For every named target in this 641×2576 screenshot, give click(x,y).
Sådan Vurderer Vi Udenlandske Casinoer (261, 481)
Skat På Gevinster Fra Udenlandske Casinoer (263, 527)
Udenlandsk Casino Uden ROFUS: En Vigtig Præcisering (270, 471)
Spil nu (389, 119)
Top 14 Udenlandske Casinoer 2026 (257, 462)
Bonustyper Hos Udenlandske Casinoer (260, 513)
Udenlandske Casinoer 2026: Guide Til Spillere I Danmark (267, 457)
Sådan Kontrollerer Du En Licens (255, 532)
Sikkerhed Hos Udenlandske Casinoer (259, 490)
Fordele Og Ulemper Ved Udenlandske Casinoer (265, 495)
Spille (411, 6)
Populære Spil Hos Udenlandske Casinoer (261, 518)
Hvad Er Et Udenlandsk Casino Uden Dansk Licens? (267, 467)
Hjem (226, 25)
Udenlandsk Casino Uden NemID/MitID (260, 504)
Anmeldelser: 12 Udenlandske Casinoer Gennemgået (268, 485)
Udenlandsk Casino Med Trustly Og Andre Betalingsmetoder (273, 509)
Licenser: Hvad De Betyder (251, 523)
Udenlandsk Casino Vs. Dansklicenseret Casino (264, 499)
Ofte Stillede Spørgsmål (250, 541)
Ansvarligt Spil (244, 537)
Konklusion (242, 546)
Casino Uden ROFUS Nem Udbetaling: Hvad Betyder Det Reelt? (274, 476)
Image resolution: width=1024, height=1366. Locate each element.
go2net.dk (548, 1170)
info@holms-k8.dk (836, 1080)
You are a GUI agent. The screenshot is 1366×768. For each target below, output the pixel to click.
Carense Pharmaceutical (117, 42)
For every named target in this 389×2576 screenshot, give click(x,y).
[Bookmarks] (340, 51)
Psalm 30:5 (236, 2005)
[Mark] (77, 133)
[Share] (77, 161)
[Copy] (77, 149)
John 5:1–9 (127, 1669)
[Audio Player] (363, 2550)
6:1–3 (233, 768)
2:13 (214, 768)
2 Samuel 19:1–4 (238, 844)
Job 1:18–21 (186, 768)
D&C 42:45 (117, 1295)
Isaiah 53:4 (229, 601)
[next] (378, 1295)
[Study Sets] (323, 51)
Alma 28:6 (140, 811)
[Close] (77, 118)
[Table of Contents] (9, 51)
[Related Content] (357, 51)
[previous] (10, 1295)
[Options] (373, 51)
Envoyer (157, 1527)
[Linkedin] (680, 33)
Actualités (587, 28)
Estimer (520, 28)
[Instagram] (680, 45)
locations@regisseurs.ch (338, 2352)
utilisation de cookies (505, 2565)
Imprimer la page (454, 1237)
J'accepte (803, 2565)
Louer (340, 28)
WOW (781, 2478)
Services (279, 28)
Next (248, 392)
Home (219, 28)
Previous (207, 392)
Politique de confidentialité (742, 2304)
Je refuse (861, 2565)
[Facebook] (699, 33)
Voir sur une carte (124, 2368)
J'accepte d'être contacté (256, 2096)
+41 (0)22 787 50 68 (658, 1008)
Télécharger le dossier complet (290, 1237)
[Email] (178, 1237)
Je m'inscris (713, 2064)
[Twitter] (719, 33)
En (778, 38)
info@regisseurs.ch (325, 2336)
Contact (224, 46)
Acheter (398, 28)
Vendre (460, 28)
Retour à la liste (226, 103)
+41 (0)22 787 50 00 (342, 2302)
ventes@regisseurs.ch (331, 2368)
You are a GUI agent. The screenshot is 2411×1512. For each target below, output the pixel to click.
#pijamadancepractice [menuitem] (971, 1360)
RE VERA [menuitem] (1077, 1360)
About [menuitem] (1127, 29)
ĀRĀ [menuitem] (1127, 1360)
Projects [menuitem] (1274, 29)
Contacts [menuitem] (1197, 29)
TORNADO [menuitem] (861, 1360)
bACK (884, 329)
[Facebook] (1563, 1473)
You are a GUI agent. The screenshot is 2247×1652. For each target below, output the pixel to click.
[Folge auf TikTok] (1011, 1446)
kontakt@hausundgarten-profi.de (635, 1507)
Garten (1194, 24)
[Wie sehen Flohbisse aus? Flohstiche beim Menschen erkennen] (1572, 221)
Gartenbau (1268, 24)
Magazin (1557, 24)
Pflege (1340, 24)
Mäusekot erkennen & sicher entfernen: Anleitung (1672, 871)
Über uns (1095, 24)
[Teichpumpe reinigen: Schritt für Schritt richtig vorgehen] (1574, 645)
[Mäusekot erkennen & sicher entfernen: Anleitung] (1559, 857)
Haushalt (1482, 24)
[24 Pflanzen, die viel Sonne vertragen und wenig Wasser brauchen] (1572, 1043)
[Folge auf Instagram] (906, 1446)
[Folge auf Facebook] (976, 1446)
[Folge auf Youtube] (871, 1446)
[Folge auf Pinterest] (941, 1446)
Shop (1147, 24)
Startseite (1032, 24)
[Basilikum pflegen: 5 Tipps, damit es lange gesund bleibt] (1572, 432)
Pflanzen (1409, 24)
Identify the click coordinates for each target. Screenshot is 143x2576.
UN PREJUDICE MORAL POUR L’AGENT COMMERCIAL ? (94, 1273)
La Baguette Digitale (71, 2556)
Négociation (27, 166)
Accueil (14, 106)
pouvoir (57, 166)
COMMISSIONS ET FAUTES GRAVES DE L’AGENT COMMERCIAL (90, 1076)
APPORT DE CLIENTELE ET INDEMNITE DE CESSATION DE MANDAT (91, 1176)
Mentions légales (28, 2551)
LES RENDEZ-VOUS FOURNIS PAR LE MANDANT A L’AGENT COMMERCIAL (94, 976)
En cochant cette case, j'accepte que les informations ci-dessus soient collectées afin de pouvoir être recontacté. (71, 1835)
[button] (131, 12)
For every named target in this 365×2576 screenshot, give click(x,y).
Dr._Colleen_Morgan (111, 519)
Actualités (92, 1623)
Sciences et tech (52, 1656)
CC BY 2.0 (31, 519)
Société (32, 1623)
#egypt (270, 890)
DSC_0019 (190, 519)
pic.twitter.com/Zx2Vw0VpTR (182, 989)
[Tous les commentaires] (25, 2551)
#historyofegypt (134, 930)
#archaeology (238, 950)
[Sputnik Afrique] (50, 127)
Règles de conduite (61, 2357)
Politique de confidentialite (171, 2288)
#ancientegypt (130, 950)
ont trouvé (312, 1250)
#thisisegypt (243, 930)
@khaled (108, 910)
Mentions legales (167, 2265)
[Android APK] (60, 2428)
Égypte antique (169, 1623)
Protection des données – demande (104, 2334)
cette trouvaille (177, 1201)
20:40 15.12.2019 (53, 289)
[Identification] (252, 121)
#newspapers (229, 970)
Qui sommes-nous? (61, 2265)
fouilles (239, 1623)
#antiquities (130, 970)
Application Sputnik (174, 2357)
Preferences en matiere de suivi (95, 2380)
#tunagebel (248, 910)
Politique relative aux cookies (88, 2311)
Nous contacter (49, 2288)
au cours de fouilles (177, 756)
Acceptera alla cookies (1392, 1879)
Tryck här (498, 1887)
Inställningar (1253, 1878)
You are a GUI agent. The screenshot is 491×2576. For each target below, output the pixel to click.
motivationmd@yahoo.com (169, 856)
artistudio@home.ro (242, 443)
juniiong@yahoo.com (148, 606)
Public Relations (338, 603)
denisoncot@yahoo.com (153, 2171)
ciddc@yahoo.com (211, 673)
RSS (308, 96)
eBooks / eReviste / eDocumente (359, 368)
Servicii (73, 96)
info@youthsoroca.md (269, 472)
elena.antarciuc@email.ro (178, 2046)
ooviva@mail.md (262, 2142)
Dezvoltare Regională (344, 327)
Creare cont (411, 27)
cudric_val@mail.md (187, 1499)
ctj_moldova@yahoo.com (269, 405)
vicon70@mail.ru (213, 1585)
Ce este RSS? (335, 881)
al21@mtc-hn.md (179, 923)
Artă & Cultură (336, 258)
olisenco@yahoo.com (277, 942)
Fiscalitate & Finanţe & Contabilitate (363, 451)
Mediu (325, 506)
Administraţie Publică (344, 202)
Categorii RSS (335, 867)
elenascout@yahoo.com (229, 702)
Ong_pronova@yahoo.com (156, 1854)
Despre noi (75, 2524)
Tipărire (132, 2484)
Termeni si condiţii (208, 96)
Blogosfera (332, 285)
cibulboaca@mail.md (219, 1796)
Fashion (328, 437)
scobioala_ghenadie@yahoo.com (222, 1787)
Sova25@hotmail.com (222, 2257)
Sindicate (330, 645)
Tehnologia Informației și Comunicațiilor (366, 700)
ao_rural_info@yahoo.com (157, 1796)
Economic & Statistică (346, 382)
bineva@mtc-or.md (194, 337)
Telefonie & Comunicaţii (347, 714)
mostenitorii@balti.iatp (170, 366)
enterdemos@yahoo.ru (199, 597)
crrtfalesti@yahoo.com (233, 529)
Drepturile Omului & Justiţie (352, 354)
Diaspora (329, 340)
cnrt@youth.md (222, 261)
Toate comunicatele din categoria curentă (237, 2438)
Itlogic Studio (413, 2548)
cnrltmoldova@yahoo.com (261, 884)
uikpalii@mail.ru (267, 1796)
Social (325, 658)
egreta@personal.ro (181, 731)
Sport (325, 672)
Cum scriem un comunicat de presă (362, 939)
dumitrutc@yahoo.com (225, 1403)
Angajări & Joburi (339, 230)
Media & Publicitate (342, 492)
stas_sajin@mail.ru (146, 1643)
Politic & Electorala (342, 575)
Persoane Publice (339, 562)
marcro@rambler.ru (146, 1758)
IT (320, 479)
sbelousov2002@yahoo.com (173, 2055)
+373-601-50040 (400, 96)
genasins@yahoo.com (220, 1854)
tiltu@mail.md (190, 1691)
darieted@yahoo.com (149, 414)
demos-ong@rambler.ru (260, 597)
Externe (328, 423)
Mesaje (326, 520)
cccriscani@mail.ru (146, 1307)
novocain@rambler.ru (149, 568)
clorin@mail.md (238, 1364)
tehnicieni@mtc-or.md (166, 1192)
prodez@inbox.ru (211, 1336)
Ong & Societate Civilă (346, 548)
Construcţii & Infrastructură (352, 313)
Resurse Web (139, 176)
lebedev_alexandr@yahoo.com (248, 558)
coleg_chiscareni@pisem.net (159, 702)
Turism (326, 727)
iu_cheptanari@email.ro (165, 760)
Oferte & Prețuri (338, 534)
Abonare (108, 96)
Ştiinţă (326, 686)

□ □ □ □

> _WHAT YOU WILL DO_
Please copy, exactly as written, every line in the listing above from the line with "Bonustyper Hos Udenlandske" up to and including the line with "Imprimer la page (454, 1237)".

> _RESPONSE_
Bonustyper Hos Udenlandske Casinoer (260, 513)
Udenlandske Casinoer 2026: Guide Til Spillere I Danmark (267, 457)
Sådan Kontrollerer Du En Licens (255, 532)
Sikkerhed Hos Udenlandske Casinoer (259, 490)
Fordele Og Ulemper Ved Udenlandske Casinoer (265, 495)
Spille (411, 6)
Populære Spil Hos Udenlandske Casinoer (261, 518)
Hvad Er Et Udenlandsk Casino Uden Dansk Licens? (267, 467)
Hjem (226, 25)
Udenlandsk Casino Uden NemID/MitID (260, 504)
Anmeldelser: 12 Udenlandske Casinoer Gennemgået (268, 485)
Udenlandsk Casino Med Trustly Og Andre Betalingsmetoder (273, 509)
Licenser: Hvad De Betyder (251, 523)
Udenlandsk Casino Vs. Dansklicenseret Casino (264, 499)
Ofte Stillede Spørgsmål (250, 541)
Ansvarligt Spil (244, 537)
Konklusion (242, 546)
Casino Uden ROFUS Nem Udbetaling: Hvad Betyder Det Reelt? (274, 476)
Image resolution: width=1024, height=1366. Locate each element.
go2net.dk (548, 1170)
info@holms-k8.dk (836, 1080)
You are a GUI agent. The screenshot is 1366×768. For each target below, output the pixel to click.
Carense Pharmaceutical (117, 42)
For every named target in this 389×2576 screenshot, give click(x,y).
[Bookmarks] (340, 51)
Psalm 30:5 (236, 2005)
[Mark] (77, 133)
[Share] (77, 161)
[Copy] (77, 149)
John 5:1–9 (127, 1669)
[Audio Player] (363, 2550)
6:1–3 (233, 768)
2:13 (214, 768)
2 Samuel 19:1–4 (238, 844)
Job 1:18–21 (186, 768)
D&C 42:45 (117, 1295)
Isaiah 53:4 (229, 601)
[next] (378, 1295)
[Study Sets] (323, 51)
Alma 28:6 (140, 811)
[Close] (77, 118)
[Table of Contents] (9, 51)
[Related Content] (357, 51)
[previous] (10, 1295)
[Options] (373, 51)
Envoyer (157, 1527)
[Linkedin] (680, 33)
Actualités (587, 28)
Estimer (520, 28)
[Instagram] (680, 45)
locations@regisseurs.ch (338, 2352)
utilisation de cookies (505, 2565)
Imprimer la page (454, 1237)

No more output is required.